SELECTED PASSAGE »
--- START ---

The reward being used at the moment is 0.01 * velocity.dot(direction) - 0.001 - 0.001 * angular_force + reached_target. This provides an orientation bonus (the velocity/direction dot product) to move Puppo towards the stick, a time penality (the -0.001) to keep him from dilly-dallying, a rotation penalty (the angular force) to make him look more like a real dog who would get dizzy quickly, and most importantly whether or not Puppo reached the stick or not. The reached_target is 1 if the target has been reached and 0 otherwise, which compared to the units on the other aspects of the reward appears to be several magnitudes larger which makes sense given that is the ultimate goal of the little pup.


## Results

*Results of your system, compare to other work*

While watching the many Puppo's going through the learning process, there was a noticeable difference between the earlier stages of the training where they would reach the stick, but only after a bit of flailing. 

INFO:mlagents.trainers: puppo0-0: DogBrain: Step: 3000. Mean Reward: 1.702. Std of Reward: 0.945. Training.
INFO:mlagents.trainers: puppo0-0: DogBrain: Step: 6000. Mean Reward: 1.752. Std of Reward: 0.909. Training.
INFO:mlagents.trainers: puppo0-0: DogBrain: Step: 9000. Mean Reward: 2.028. Std of Reward: 0.917. Training.
INFO:mlagents.trainers: puppo0-0: DogBrain: Step: 12000. Mean Reward: 2.278. Std of Reward: 0.917. Training.
INFO:mlagents.trainers: puppo0-0: DogBrain: Step: 15000. Mean Reward: 2.537. Std of Reward: 1.079. Training.
INFO:mlagents.trainers: puppo0-0: DogBrain: Step: 18000. Mean Reward: 2.654. Std of Reward: 1.100. Training.
INFO:mlagents.trainers: puppo0-0: DogBrain: Step: 21000. Mean Reward: 2.890. Std of Reward: 1.164. Training.
INFO:mlagents.trainers: puppo0-0: DogBrain: Step: 24000. Mean Reward: 2.939. Std of Reward: 1.157. Training.
INFO:mlagents.trainers: puppo0-0: DogBrain: Step: 27000. Mean Reward: 3.084. Std of Reward: 1.135. Training.
INFO:mlagents.trainers: puppo0-0: DogBrain: Step: 30000. Mean Reward: 3.111. Std of Reward: 1.279. Training.
INFO:mlagents.trainers: puppo0-0: DogBrain: Step: 33000. Mean Reward: 3.246. Std of Reward: 1.330. Training.
INFO:mlagents.trainers: puppo0-0: DogBrain: Step: 36000. Mean Reward: 3.236. Std of Reward: 1.373. Training.
INFO:mlagents.trainers: puppo0-0: DogBrain: Step: 39000. Mean Reward: 3.232. Std of Reward: 1.344. Training.
INFO:mlagents.trainers: puppo0-0: DogBrain: Step: 42000. Mean Reward: 3.254. Std of Reward: 1.400. Training.

--- END ---

WORK INSTRUCTIONS » Pick up the write-up on training Puppo to reach the stick where it ends, and keep writing.

INPUT DATA »
--- START ---

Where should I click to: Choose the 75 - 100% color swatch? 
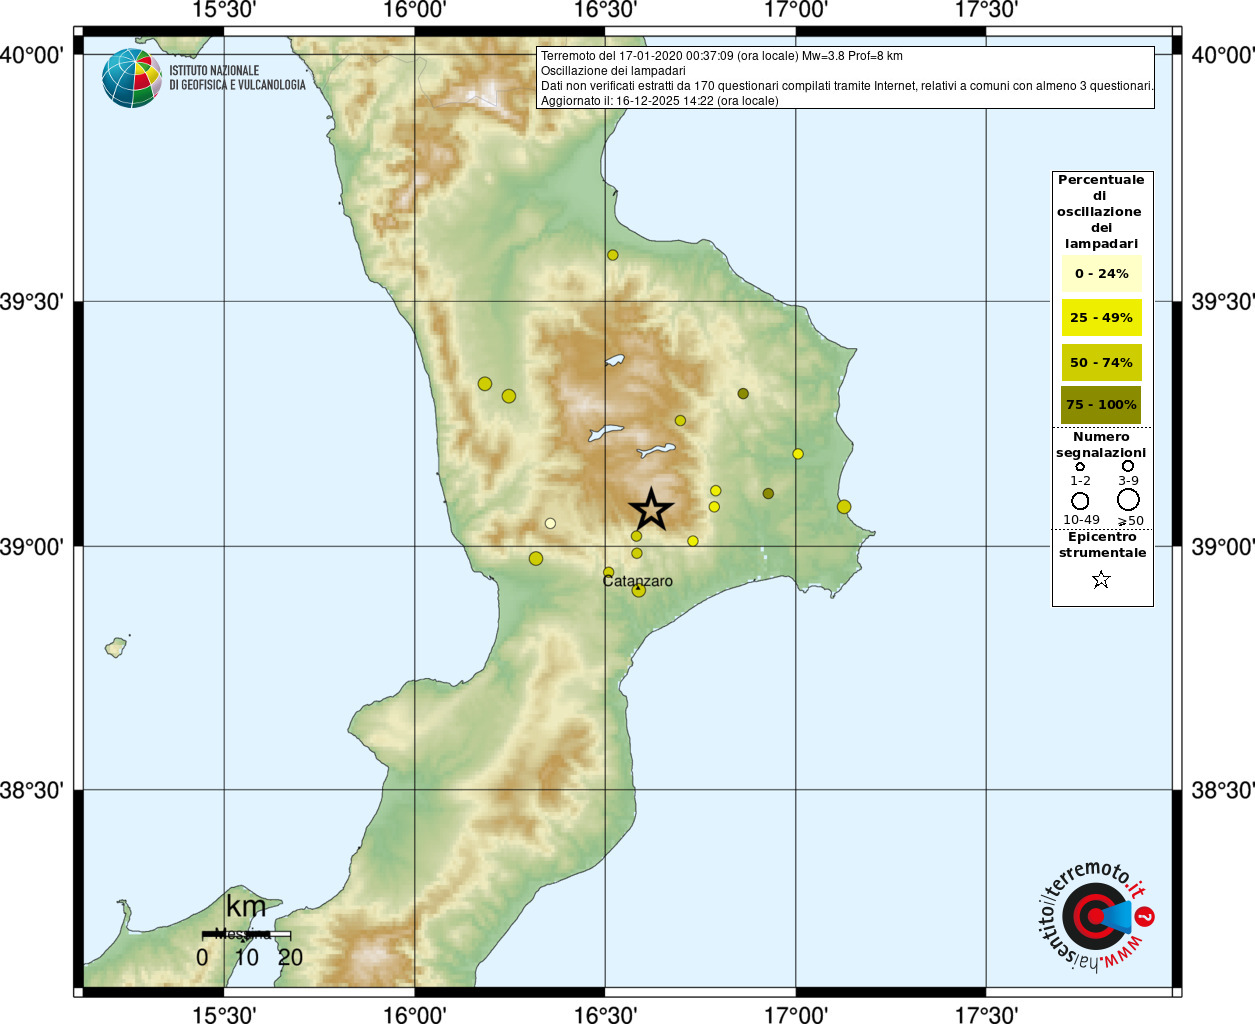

--- END ---

RESPONSE TO THE EXERCISE »
INFO:mlagents.trainers: puppo0-0: DogBrain: Step: 45000. Mean Reward: 3.357. Std of Reward: 1.455. Training.
INFO:mlagents.trainers: puppo0-0: DogBrain: Step: 48000. Mean Reward: 3.480. Std of Reward: 1.467. Training.



By the time I stopped training (at 444,000 steps), the mean reward was around 3.8/3.9 which was more than double the inital couple of steps, but interestingly not that much more than that of the 48,000 mark where they were beginning to hit 3.48 mean reward.

## Implications



*Discuss social/ethical implications of using these technologies*

Advances in Reinforcement Learning seem to be driving many of the cool technologies at large at the moment. Like with any technological advancement, there's the threat of introducing new technologies that carry along extra baggage that disrupt the environments they're placed in in unexpected ways. One of the largest concerns is often the lost jobs as new algorithms learn how to do things cheaper and faster than humans. 

Particularly looking at the game's industry, these sorts of things feel like toy examples: mostly designed to spark developer interest in tinkering with AI. But just as truck drivers might be rightfully afraid for their jobs with advancements in self-driving vehicles, it might not be too long before a little bit more complex examples of Puppo where reinforcement learning could automate animator's jobs away. However, especially in the game's industry, I suspect that while AI techniques will hopefully become more prevalent they will be more intending to supplement and enhance developers abilities rather than outright replacing them. And perhaps it's foolish pride or foolish faith, but I find it hard to imagine any algorithm that can automate away the creativity and ingenuity that human developers rely on to create compelling worlds which tug perhaps even at the soul of the players.